Exercise requirements: Using the entries that follow, transcribe only the lines from the line with "Given: Click the red X icon on Fermer" to the line with "Task: Open the three-dot menu for GiBa", both included, exactly as they stand and without pictures.

Materials provided:
────────────────

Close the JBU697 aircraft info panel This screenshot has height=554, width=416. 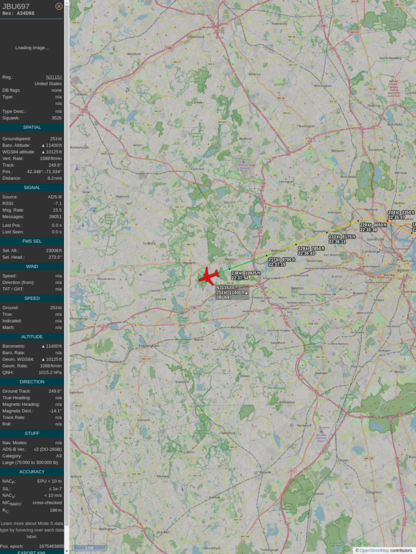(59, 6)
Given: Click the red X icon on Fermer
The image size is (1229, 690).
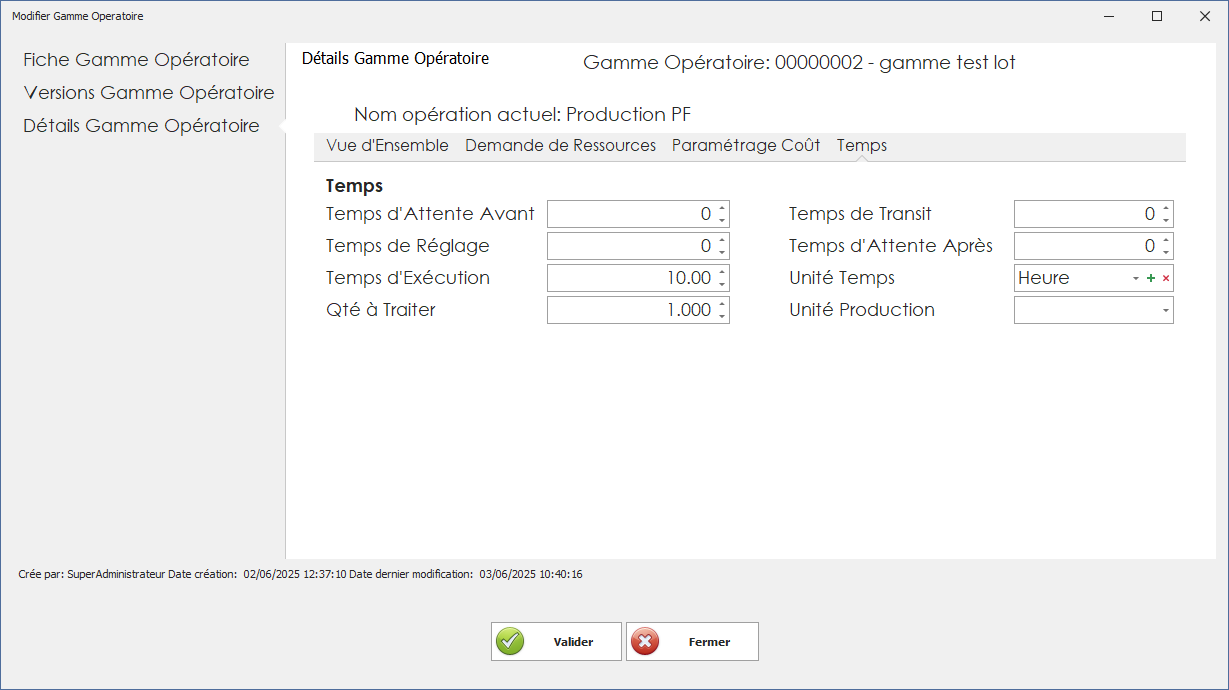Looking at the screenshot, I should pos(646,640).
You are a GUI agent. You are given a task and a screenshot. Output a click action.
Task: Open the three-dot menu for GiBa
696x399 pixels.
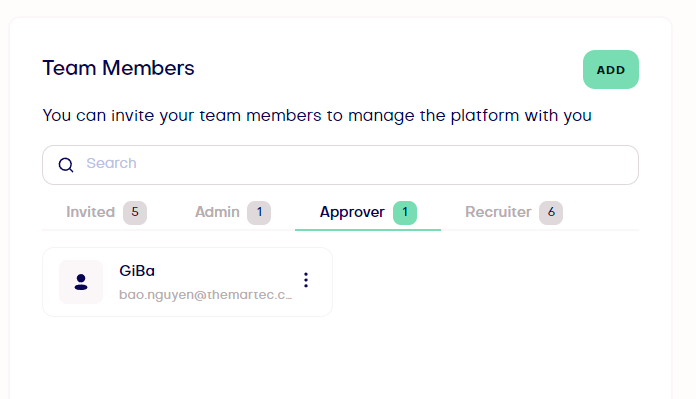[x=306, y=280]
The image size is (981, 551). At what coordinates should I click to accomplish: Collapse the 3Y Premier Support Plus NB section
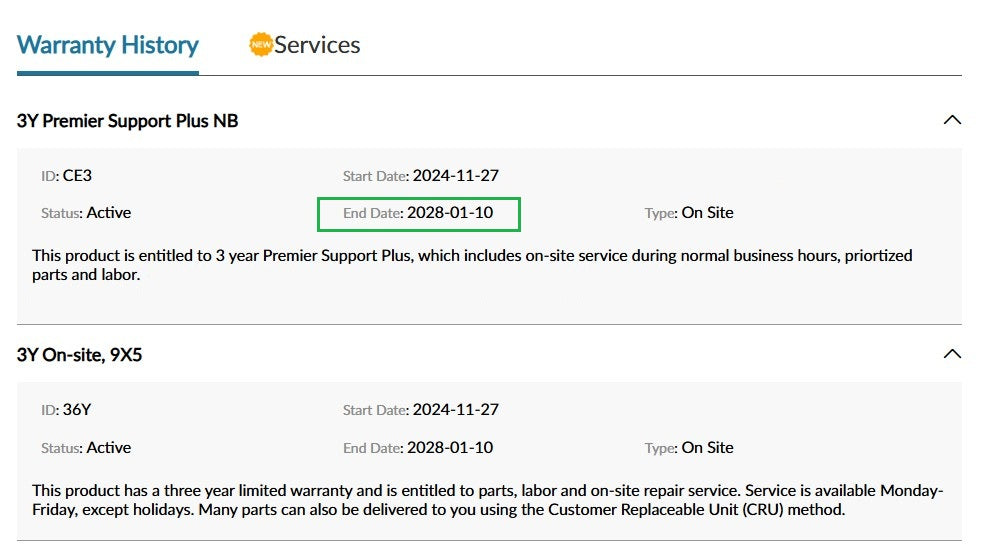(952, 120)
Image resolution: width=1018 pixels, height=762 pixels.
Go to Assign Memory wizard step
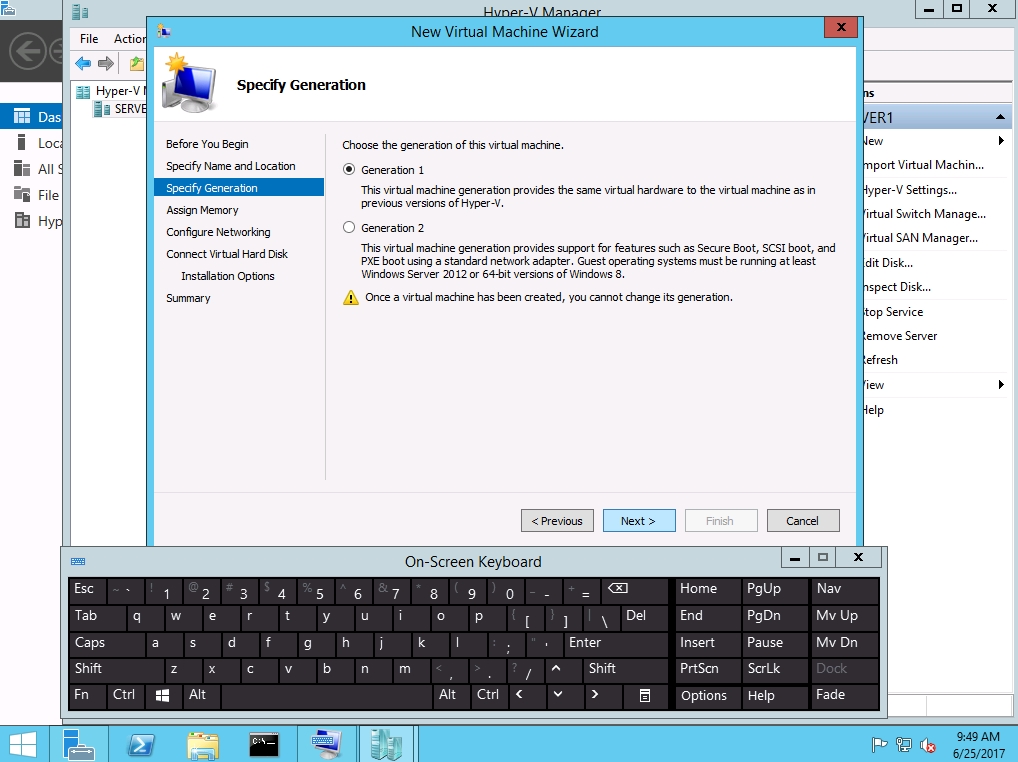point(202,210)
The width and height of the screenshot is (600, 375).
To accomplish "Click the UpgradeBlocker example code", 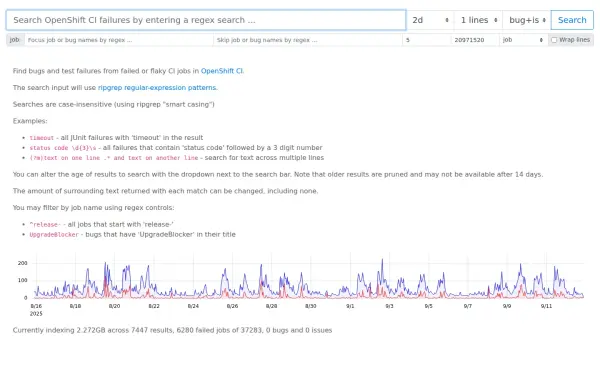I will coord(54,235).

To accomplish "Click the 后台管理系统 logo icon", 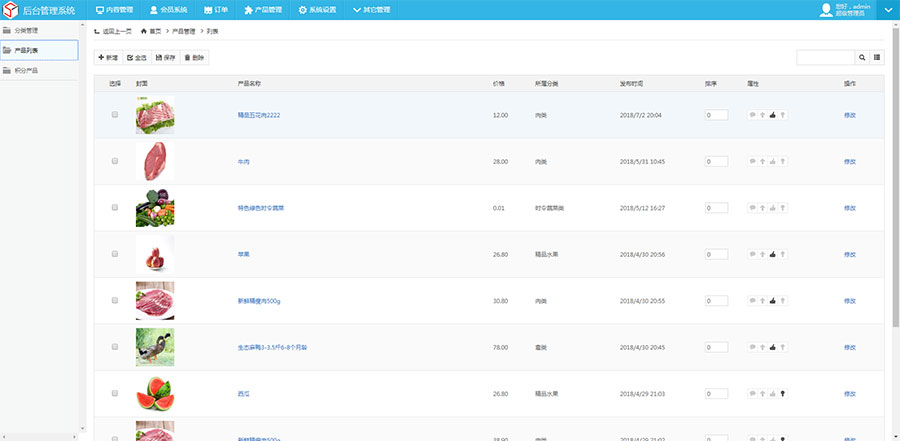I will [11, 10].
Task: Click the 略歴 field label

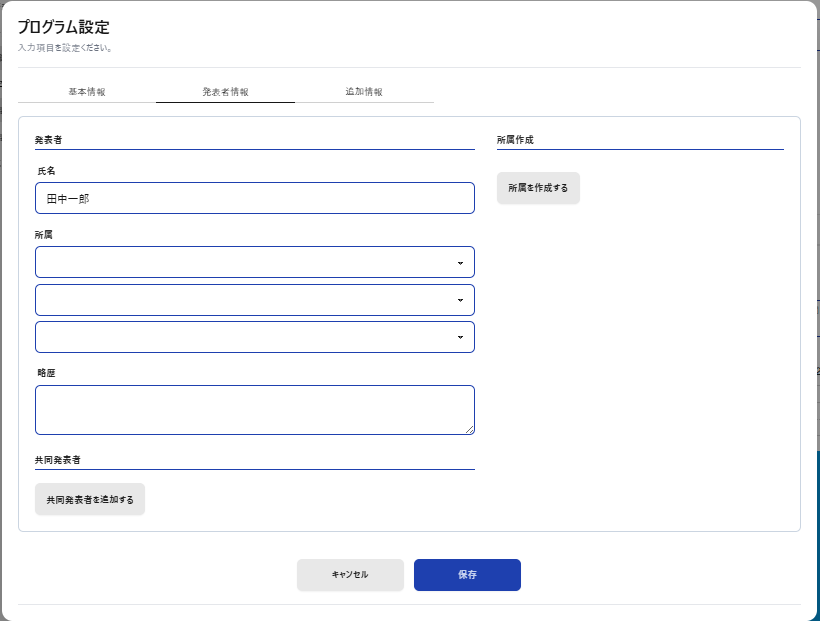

────────────────

Response to this task:
Given: Click the red X icon on Fermer
The image size is (1229, 690).
Looking at the screenshot, I should pos(646,640).
You are a GUI agent. You are given a task and a screenshot. Output a click action.
Task: Open the three-dot menu for GiBa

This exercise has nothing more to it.